Work to be completed: Go through the lines below and tally each one holding "field". Write only the total.

Supplied entries:
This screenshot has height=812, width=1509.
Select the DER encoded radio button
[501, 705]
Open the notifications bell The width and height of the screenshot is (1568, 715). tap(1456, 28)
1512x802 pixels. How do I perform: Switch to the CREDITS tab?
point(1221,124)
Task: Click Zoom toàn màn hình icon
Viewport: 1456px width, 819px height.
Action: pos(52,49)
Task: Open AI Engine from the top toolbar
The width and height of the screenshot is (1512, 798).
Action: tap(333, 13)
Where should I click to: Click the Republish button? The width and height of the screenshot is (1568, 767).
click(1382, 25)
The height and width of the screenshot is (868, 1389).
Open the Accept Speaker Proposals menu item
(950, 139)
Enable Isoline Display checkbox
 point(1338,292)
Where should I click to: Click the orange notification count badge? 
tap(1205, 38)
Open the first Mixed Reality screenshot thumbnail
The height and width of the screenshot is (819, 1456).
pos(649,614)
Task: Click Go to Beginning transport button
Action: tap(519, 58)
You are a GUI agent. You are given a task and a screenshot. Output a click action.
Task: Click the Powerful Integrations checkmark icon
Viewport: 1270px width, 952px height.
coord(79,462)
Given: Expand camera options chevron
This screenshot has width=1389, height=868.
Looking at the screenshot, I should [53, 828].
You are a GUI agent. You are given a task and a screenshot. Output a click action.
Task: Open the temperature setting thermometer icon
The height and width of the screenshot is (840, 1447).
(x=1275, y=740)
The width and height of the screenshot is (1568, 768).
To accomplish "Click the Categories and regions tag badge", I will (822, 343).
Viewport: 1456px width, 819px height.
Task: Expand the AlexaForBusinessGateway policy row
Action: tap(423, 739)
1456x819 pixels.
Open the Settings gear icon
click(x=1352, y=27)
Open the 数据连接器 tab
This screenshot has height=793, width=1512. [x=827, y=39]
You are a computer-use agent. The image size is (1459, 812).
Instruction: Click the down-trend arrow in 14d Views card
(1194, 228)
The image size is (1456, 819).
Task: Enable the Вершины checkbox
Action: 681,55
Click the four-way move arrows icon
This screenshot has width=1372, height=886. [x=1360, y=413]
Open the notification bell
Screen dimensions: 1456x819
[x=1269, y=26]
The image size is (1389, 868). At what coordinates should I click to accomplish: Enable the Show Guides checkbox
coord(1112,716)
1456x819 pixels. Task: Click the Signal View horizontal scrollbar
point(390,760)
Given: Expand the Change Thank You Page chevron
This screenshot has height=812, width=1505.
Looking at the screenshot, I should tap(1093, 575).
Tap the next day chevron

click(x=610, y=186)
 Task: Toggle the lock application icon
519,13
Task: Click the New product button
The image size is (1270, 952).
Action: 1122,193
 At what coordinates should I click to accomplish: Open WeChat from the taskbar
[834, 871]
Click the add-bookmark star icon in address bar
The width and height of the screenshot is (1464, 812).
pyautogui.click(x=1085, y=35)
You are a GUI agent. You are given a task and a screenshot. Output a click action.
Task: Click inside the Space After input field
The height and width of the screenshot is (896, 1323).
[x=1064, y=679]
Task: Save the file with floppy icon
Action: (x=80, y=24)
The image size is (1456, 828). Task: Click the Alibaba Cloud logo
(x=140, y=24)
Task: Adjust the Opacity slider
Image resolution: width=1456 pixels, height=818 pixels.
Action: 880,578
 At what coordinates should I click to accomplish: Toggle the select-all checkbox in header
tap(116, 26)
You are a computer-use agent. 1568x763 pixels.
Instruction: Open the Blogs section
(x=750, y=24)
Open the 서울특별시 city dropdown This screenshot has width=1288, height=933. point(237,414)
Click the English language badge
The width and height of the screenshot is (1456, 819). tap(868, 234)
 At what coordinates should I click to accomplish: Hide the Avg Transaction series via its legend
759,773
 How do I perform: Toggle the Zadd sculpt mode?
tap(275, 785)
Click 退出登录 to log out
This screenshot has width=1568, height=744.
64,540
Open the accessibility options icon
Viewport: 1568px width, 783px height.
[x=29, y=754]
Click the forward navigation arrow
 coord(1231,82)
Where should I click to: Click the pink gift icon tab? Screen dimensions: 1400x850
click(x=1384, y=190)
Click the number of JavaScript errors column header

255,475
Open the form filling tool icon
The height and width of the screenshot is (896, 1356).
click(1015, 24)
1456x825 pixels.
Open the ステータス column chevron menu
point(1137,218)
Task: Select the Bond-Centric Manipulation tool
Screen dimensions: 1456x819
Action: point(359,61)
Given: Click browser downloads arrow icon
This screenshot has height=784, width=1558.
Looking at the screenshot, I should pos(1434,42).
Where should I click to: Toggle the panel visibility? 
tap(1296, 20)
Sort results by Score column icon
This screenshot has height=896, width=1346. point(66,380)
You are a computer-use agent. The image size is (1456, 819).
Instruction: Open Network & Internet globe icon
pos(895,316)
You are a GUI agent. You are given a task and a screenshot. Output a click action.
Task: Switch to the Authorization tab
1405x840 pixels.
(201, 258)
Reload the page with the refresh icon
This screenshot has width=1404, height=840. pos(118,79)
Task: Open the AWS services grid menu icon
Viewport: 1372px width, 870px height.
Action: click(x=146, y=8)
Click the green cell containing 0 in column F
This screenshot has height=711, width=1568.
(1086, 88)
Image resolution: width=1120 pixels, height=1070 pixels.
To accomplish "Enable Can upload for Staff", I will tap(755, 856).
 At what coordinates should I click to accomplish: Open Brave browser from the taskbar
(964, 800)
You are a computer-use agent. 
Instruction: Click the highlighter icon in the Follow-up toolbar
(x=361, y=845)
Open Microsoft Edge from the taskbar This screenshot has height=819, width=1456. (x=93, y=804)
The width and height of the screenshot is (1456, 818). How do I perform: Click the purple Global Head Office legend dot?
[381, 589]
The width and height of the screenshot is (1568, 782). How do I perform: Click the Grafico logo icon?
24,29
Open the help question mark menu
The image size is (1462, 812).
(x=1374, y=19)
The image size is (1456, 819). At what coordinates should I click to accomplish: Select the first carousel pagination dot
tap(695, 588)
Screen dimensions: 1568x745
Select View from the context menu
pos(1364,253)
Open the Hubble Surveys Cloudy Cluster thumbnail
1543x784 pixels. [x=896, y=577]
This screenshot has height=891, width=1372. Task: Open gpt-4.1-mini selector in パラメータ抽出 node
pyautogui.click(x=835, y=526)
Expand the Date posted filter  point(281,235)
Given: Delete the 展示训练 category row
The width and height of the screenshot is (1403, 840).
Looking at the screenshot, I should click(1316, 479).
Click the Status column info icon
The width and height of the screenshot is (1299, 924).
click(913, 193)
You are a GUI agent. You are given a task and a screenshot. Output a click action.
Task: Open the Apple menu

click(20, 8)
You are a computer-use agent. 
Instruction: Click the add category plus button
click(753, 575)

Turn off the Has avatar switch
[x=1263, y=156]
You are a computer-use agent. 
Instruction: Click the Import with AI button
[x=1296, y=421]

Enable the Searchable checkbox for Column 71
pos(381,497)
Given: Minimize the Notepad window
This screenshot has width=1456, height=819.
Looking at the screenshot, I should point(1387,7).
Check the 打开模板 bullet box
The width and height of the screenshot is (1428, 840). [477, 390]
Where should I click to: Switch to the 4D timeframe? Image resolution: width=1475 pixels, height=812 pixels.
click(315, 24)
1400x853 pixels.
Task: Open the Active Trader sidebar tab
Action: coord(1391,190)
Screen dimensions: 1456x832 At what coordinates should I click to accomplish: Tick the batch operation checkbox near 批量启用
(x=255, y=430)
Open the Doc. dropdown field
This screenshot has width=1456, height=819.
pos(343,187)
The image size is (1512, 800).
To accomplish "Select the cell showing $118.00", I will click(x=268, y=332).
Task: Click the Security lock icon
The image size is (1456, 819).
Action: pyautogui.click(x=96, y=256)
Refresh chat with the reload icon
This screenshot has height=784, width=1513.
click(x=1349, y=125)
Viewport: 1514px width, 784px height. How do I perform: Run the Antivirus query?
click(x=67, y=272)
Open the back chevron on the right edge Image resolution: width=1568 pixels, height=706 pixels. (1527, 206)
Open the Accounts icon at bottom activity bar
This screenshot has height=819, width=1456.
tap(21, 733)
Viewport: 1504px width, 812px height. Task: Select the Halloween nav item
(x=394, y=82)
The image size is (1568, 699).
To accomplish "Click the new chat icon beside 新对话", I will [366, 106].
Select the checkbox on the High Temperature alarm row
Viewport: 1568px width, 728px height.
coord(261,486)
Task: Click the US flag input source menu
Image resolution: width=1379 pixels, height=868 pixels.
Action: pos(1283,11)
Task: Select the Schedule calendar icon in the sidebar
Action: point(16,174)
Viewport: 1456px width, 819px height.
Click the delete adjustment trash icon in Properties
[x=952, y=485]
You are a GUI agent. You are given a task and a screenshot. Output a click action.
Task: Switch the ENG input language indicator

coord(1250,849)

Your response: 2